The Oil, Chemical and Atomic Workers union temporarily put aside its strike weapon yesterday and agreed to a 48-hour extension of contract talks with oil industry negotiators in Denver.
The union also softened its primary bargaining demand for a strict "no-layoff" agreement opposed by industry representatives, and it dropped its proposal that employers assume the full cost of employe health insurance premiums.
But the OCAW leaders defined what they meant by their earlier call for "a substantial wage increase." They're asking for a 13.5 percent raise in the first year of a two-year contract. That pay hike would be 3.9 percent higher than the average annual inflation rate of 9.6 percent for 1981.
Industry bargainers yesterday were offering an increase of 8 percent in the first year and 6 percent in the second year of a two-year agreement.
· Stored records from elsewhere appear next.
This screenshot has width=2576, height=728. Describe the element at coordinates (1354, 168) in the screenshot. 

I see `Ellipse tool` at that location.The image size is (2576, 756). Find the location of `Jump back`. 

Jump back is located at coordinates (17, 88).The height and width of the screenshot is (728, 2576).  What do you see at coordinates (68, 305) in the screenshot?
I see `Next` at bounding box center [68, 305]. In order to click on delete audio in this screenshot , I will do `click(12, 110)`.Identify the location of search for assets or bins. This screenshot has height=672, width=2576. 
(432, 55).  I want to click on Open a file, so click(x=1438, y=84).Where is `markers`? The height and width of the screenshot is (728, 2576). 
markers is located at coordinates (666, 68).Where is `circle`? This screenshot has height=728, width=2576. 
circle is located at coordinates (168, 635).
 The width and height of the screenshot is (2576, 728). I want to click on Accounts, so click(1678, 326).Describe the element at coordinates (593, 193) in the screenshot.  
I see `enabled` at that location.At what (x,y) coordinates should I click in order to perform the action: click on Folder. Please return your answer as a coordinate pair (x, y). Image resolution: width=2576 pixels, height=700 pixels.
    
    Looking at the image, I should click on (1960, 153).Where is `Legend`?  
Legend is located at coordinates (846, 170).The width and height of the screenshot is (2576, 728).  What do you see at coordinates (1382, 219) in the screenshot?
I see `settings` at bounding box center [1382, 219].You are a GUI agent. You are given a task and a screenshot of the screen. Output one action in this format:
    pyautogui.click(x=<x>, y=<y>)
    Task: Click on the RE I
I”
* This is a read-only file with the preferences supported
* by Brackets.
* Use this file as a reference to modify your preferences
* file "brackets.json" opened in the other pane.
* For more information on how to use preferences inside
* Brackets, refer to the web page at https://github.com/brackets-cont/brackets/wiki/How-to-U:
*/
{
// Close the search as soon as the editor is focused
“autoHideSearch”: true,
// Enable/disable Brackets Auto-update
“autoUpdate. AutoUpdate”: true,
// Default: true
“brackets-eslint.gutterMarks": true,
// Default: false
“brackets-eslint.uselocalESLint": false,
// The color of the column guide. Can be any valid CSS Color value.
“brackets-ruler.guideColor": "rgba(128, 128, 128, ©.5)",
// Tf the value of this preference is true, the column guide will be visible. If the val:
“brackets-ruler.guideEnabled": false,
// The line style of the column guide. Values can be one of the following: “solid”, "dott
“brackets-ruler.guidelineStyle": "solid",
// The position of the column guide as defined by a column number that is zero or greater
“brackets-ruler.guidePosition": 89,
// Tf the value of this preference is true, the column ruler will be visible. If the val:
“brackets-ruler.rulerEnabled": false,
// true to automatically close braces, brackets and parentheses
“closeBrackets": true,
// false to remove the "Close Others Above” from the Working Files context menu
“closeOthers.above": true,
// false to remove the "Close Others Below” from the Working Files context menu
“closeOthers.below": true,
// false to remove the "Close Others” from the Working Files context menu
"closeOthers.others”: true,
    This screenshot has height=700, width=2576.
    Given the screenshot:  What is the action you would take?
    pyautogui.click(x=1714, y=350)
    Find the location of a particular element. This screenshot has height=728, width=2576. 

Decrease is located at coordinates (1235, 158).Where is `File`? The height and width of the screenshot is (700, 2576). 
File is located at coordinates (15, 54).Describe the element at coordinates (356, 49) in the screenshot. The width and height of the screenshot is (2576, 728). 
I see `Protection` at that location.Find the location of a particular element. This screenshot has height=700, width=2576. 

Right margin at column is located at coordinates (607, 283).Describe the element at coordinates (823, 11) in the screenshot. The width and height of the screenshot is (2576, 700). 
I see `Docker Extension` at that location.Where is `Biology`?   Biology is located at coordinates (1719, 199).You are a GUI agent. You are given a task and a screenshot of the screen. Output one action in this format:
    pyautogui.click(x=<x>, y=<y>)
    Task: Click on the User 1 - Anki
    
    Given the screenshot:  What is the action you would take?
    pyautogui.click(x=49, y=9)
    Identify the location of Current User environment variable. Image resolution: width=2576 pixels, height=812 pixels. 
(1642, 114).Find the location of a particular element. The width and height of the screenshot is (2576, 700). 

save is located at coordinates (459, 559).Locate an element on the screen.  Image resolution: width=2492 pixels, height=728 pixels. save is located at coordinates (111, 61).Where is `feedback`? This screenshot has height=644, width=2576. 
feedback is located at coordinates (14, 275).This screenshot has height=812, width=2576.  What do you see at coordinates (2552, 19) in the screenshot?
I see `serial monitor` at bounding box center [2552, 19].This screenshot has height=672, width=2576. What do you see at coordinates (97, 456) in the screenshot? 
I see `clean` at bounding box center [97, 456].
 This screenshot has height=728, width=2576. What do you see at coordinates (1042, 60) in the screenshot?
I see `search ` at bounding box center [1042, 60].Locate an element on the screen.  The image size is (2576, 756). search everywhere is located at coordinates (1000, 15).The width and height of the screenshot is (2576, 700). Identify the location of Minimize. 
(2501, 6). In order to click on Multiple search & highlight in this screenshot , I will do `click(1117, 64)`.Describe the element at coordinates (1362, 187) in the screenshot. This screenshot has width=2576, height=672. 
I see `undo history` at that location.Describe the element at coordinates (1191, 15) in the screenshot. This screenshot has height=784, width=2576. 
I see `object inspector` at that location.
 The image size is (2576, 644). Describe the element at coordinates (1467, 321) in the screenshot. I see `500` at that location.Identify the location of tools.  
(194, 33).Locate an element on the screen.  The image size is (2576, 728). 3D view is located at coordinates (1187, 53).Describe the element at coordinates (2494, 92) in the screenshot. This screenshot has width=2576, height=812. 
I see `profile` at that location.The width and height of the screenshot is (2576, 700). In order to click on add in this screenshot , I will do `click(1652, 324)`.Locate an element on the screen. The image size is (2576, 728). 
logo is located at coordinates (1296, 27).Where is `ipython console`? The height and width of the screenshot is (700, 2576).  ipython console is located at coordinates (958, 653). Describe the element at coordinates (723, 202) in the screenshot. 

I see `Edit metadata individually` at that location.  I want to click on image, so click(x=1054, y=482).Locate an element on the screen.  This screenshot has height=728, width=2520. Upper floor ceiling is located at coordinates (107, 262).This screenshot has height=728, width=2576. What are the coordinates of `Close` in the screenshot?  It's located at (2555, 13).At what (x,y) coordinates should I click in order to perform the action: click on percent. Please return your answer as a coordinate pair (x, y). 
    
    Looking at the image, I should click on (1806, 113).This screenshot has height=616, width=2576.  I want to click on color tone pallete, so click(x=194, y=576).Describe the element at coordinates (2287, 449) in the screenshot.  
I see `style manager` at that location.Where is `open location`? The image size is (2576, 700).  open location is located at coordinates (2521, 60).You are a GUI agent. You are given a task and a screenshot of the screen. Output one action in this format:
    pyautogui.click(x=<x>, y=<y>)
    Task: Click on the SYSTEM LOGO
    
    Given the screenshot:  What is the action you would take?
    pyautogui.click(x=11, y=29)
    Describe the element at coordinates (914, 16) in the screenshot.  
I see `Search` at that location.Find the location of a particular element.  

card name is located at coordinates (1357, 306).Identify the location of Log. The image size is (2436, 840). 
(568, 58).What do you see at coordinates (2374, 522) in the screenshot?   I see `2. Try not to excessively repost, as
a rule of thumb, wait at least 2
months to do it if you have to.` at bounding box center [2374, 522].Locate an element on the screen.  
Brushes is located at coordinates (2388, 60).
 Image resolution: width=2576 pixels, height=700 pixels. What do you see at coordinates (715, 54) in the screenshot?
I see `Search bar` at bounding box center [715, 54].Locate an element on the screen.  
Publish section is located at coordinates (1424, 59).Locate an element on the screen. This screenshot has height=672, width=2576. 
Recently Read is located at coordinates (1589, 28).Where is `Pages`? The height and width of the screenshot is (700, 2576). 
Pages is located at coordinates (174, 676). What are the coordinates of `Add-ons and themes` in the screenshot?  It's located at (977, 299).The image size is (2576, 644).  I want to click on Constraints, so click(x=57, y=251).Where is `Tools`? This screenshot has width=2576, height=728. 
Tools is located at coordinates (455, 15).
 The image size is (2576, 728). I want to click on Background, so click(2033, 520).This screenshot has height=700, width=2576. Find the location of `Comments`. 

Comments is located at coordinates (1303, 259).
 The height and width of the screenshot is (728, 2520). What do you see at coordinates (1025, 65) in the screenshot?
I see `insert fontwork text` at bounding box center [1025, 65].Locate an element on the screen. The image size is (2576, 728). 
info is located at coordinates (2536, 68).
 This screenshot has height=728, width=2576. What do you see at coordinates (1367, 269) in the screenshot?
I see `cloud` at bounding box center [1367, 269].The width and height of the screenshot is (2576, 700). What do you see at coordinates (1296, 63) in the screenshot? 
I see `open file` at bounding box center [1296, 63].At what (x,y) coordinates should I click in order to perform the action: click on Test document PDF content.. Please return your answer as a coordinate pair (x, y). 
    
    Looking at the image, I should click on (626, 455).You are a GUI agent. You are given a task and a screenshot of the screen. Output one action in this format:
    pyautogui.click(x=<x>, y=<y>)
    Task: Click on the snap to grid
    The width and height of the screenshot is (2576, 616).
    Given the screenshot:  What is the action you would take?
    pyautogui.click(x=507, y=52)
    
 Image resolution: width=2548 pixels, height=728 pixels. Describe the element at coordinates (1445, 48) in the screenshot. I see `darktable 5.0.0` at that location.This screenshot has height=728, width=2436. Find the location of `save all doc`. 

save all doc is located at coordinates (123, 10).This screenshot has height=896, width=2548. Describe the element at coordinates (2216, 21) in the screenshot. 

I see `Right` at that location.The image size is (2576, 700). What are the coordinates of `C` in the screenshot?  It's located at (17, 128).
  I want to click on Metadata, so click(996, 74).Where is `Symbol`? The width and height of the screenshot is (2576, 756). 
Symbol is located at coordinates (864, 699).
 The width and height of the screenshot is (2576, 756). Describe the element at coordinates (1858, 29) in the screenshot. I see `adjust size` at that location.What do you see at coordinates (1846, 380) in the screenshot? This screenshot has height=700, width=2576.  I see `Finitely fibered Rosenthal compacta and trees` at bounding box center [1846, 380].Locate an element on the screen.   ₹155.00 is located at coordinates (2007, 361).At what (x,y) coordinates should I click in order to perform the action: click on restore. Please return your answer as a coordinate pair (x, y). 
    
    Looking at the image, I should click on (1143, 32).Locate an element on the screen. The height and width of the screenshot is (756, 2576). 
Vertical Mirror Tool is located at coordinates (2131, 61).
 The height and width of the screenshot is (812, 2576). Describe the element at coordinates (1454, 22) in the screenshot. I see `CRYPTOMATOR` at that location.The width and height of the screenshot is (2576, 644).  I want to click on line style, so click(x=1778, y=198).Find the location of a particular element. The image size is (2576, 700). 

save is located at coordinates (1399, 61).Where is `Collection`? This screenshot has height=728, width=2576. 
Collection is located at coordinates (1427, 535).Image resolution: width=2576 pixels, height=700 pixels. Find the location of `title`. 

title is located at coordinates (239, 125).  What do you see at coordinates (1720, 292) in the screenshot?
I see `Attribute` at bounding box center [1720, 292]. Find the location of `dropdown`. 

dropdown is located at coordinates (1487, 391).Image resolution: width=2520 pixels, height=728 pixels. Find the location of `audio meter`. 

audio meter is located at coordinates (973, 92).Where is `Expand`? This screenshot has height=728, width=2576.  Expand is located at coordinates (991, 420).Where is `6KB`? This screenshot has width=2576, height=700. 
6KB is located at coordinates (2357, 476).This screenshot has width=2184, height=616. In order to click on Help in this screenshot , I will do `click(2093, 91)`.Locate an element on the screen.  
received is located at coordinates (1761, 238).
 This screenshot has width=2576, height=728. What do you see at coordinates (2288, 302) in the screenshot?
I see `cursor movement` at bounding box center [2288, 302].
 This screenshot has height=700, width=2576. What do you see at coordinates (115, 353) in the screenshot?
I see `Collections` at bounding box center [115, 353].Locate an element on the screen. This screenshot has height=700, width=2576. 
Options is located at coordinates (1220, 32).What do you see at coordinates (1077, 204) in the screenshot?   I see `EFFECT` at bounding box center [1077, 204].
Some 400 separate contracts covering 55,000 OCAW oil refinery workers were scheduled to expire last night at midnight. Settlement traditionally comes first with large companies, such as Gulf Oil Corp., which set contract patterns for the rest of the industry.
Rank-and-file union members had voted to strike at midnight if no such agreement had been reached by the negotiators.
But the Federal Mediation and Conciliation Service, which had been monitoring the oil talks since they began early last November, asked both sides to continue talking for at least 48 hours. OCAW President Robert F. Goss agreed, saying that he was "deferring strike action at this time."
Gulf spokesman Kirk Vogeley, whose company is the largest involved in the talks, said his company accepts the extension and "looks forward to continuing negotiations to resolve the issues."
The union struck for three months in l980 in an effort to win wage and benefit improvements in a two-year contract, with a mid-term reopener clause, signed in 1979. OCAW came out of the dispute with 0.52 cents an hour more in straight pay and an extra $1 an hour for night shift work.
But the companies struck back by closing plants and laying off workers in areas deemed unprofitable. Goss said the closing of about 50 plants cost his union 5,000 members since 1980.
That's why the union wanted the strict "no-layoff" provision. But industry resistance forced the union to offer a "more flexible plan" for job security, OCAW spokesman Jerry Archuleta said last night. Under the union's new proposal, for example, a company using outside contractors for maintenance jobs would furlough those workers before laying off union workers. Normal attrition--retirements and resignations are examples--"would be allowed to function" in cases where a company has no outside contractors, Archuleta said.
Instead of full employer funding of health plans, the union now is asking the companies to kick in an additional $30 a month, Archuleta said.
Industry representatives reached last night said their companies had not yet responded to the union's new proposals.